Wie in ihren früheren Werken stellt Mela Hartwig in ihrem zweiten Roman eine Frau in den Mittelpunkt, die mit sich uneins ist, eine "Neurotikerin", die mit jedem Schritt an die ihr auferlegten Begrenzungen stößt: eine unscheinbare und sehr entbehrliche Sekretärin ohne besondere Fähigkeiten, die eines Tages einer erotischen Obsession verfällt. Ein im Gestus des schonungslosen Geständnisses formulierter Roman einer unerhörten Selbsterniedrigung, präzise in der messerscharf geschilderten sozialen Situation der frühen 30er Jahre lokalisiert, und in einer Sprache, die den expressionistischen Gestus der früheren Texte zugunsten eines dokumentarisch-nüchternen Stils aufgegeben hat.
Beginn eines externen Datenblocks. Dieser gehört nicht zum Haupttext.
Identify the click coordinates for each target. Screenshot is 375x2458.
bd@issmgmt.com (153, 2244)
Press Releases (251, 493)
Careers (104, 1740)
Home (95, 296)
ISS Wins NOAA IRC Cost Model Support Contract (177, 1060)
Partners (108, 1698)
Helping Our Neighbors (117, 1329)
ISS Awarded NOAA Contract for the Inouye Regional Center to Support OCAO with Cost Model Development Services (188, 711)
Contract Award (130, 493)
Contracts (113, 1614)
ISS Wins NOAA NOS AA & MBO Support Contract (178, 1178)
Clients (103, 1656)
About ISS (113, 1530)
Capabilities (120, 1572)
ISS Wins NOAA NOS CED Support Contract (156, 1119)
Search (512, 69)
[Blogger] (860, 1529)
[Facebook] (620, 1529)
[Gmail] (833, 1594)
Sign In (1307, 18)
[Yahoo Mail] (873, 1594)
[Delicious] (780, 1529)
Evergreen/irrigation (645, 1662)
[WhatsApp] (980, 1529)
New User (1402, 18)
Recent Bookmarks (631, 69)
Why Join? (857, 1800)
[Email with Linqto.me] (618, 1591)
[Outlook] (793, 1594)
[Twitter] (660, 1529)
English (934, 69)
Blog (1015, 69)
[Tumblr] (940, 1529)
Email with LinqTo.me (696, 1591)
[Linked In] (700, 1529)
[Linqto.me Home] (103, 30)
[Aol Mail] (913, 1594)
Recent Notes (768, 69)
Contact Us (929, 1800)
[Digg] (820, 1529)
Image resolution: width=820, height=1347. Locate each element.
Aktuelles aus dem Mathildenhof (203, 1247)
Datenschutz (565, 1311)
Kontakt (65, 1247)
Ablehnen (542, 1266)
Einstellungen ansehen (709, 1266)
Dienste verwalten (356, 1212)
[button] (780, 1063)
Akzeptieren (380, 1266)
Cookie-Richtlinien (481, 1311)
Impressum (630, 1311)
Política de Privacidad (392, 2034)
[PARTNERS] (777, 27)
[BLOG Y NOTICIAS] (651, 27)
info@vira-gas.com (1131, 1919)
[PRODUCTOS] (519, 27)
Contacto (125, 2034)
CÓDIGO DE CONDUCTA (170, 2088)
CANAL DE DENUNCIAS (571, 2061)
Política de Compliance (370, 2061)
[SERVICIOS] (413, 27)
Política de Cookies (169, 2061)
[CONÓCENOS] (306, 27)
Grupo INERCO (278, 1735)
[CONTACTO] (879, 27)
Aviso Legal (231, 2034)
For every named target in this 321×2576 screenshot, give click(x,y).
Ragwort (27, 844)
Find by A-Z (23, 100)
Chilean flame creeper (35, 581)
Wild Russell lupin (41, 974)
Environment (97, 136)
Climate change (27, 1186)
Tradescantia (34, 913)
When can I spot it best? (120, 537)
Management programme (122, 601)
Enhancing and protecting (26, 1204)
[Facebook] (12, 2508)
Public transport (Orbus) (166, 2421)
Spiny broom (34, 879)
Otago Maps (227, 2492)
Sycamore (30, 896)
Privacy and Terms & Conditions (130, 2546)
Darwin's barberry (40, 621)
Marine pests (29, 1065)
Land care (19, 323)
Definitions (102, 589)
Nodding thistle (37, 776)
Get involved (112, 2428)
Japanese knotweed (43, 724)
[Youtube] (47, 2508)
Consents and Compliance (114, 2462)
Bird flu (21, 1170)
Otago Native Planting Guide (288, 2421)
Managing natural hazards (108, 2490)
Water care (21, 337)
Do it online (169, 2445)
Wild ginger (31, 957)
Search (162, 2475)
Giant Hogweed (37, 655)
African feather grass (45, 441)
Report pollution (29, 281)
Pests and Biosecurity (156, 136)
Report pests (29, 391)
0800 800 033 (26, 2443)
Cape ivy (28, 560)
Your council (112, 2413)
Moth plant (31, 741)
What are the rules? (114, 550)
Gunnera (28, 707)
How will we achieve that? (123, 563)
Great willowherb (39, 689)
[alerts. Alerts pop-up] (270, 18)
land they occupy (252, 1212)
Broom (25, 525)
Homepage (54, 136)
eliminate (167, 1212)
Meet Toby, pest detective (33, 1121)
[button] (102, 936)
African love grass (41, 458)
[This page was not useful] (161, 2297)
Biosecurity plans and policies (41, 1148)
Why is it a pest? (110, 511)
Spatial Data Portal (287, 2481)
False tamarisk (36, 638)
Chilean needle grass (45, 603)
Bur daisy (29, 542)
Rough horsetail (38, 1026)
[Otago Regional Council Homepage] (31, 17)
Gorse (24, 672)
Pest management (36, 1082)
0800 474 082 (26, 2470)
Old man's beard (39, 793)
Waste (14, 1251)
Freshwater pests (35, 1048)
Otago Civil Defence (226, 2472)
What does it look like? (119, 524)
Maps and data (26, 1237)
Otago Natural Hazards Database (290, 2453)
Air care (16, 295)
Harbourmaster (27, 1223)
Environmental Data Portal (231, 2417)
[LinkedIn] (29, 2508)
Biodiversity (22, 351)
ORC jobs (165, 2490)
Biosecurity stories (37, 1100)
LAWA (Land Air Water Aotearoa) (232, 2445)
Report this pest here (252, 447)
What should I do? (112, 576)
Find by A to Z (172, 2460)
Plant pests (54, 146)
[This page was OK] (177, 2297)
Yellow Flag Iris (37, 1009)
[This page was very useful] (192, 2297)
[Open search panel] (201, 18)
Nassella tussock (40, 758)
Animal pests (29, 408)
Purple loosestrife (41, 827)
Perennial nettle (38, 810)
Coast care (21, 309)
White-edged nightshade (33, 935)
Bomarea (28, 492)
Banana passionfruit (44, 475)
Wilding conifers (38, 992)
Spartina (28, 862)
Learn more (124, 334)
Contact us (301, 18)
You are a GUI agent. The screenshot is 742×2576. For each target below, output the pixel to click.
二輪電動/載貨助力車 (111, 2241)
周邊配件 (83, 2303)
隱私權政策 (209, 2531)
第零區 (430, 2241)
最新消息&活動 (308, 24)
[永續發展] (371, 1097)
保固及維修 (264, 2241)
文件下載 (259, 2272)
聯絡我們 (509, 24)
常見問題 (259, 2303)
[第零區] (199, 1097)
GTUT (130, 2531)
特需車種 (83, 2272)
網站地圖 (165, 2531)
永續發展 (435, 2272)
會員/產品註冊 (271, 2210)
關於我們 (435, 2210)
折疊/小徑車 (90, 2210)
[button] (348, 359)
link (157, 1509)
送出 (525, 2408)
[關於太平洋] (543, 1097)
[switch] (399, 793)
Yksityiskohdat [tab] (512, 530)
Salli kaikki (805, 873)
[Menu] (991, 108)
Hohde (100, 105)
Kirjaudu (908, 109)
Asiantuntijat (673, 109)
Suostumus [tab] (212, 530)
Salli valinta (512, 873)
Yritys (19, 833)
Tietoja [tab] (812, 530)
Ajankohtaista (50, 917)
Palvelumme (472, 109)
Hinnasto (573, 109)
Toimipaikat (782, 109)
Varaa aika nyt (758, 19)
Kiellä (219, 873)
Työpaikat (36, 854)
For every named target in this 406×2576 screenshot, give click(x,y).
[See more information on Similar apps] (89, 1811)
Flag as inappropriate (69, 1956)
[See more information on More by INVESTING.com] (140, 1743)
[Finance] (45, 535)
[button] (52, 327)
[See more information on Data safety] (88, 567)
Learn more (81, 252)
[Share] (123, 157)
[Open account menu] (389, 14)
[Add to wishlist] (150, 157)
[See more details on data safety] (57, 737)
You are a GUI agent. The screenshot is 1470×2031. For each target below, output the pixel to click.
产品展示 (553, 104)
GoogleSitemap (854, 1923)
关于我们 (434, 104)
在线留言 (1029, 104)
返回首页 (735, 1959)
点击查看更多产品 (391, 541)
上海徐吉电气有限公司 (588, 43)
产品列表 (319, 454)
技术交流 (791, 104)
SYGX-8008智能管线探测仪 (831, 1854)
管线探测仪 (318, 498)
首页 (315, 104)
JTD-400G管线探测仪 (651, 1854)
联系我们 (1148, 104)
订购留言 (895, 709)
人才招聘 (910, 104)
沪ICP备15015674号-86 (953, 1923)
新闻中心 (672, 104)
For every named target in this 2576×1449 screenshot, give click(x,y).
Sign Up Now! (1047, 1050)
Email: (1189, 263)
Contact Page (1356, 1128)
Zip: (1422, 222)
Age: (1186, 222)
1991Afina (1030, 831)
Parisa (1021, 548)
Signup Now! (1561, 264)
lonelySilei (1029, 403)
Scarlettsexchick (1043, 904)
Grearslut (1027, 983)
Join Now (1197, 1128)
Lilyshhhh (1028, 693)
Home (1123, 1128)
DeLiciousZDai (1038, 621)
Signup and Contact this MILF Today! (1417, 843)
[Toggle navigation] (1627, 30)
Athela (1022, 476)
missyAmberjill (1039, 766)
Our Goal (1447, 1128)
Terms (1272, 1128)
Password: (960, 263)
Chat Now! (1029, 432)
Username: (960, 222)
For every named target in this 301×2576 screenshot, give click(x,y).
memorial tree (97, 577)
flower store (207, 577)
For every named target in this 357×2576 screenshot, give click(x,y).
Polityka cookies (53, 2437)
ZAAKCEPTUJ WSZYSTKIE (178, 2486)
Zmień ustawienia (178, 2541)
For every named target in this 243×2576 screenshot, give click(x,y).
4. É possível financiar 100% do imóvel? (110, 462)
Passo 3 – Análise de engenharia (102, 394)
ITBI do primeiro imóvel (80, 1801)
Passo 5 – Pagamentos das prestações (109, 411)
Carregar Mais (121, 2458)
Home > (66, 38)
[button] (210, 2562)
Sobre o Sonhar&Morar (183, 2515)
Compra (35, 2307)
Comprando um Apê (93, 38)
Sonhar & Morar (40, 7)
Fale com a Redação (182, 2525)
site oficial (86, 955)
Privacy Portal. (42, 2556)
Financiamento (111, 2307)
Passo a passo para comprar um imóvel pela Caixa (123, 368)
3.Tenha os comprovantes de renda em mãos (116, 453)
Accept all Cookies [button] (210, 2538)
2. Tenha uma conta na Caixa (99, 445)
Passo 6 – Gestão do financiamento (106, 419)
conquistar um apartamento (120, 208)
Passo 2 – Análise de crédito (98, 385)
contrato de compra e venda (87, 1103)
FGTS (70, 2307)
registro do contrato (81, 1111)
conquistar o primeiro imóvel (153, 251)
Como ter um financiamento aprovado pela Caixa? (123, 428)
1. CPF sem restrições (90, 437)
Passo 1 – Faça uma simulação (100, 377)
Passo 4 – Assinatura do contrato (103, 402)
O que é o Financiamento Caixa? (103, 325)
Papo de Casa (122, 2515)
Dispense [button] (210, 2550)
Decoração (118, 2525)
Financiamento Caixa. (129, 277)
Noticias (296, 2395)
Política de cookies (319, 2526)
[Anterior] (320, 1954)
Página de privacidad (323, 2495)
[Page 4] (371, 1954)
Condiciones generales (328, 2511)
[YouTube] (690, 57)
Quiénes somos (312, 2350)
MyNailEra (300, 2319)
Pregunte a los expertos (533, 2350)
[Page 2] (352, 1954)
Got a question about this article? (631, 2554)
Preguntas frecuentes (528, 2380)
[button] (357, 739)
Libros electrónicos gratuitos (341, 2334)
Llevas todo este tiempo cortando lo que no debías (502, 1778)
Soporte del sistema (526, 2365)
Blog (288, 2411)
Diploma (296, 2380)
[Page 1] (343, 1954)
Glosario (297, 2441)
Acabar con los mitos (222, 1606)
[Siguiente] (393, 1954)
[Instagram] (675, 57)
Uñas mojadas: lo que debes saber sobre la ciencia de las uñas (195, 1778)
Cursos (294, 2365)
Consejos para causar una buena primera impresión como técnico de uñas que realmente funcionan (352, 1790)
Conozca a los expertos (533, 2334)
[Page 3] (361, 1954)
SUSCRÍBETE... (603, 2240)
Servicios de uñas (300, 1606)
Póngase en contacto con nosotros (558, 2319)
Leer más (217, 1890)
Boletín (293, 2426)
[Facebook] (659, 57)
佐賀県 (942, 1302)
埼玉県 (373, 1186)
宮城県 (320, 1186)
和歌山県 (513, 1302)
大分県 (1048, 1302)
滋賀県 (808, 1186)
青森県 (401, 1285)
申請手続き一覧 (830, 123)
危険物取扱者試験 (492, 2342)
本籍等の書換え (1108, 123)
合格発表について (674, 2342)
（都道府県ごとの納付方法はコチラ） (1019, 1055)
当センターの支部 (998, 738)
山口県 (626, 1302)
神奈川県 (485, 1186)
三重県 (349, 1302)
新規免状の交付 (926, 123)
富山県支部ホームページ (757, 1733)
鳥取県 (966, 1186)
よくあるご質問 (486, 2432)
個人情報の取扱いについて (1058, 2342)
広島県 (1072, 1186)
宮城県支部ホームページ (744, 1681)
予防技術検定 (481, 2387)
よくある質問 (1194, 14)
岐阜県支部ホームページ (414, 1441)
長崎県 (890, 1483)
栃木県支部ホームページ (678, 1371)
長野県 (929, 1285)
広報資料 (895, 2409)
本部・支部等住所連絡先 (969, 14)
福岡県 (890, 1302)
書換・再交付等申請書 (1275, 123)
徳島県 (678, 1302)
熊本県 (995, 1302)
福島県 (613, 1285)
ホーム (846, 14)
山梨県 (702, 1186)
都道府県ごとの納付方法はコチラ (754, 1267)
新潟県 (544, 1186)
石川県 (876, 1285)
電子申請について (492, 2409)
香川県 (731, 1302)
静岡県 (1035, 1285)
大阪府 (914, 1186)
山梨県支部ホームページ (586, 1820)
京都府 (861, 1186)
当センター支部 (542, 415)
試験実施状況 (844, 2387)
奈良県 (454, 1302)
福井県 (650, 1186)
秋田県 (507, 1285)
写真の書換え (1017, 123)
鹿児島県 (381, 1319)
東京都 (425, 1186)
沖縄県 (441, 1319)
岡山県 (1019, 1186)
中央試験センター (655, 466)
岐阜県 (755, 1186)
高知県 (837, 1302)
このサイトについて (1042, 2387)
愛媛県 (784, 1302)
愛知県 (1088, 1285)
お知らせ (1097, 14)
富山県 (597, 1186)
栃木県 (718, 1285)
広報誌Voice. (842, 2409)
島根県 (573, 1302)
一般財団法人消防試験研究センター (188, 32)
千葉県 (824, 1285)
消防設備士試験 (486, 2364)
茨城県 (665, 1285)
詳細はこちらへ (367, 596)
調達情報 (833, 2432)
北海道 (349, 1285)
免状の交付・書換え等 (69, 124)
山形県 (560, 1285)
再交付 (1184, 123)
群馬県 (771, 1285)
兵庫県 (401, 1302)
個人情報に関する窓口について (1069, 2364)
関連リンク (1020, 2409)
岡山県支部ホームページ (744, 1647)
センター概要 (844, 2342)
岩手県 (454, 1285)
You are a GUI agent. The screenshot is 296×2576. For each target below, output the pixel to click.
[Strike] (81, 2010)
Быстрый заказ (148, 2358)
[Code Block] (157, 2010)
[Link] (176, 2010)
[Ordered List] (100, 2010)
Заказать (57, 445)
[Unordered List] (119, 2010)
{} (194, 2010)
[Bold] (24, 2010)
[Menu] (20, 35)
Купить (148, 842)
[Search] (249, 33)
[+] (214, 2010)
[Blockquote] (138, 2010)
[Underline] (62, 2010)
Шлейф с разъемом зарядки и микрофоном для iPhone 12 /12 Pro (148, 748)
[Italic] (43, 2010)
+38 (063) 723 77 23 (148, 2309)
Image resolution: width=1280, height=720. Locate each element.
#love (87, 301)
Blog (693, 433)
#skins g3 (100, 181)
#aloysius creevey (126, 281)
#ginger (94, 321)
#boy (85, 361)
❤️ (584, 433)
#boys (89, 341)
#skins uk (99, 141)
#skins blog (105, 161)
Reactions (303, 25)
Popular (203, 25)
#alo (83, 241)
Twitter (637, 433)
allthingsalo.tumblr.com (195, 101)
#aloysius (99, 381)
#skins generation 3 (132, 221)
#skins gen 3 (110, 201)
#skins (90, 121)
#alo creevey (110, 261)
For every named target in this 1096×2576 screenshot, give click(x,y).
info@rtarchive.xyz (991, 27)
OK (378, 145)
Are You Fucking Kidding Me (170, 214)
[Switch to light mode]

Perlentaucher-Notiz zur NZZ-Rezension
Dass der Grazer Droschel-Verlag nun erstmals ein Buch herausgibt, dass vor über siebzig Jahren von Zsolnay abgelehnt wurde und seither niemals erschien, wertet Bernhard Fetz als "späte Genugtuung und eine wirkliche Entdeckung". Damals sei die Karriere einer vielversprechenden Autorin jäh unterbrochen worden, die immerhin bereits von Alfred Döblin für ihre Novelle "Das Verbrechen" geehrt worden sei. Die lapidare Begründung dafür lautete, der Geschmack des Publikums, insbesondere der der Frau, habe sich geändert. Fetz hingegen ist der Ansicht, der Roman habe auch heute "nichts von seiner Schärfe eingebüsst". Er findet es beeindruckend, wie die Autorin anhand einer kleinen Büroangestellten, die zu Beginn der dreißiger Jahre über ihre Durchschnittlichkeit verzweifelt und sich mit Phantasien über den Alltag hinweghilft, "den Zusammenhang von Arbeit in labilen Angestelltenverhältnissen, entfremdeter Sexualität und der Massenkultur als Ort verborgener Sehnsüchte und enttäuschter Erwartungen reflektiert". Bernhard Fetz' ausführliche Rezension vermittelt den Eindruck, dass das Buch, dessen Erzählrahmen auf den ersten Blick vielleicht ein wenig antiquiert wirken könnte, auch heute noch aktuell ist.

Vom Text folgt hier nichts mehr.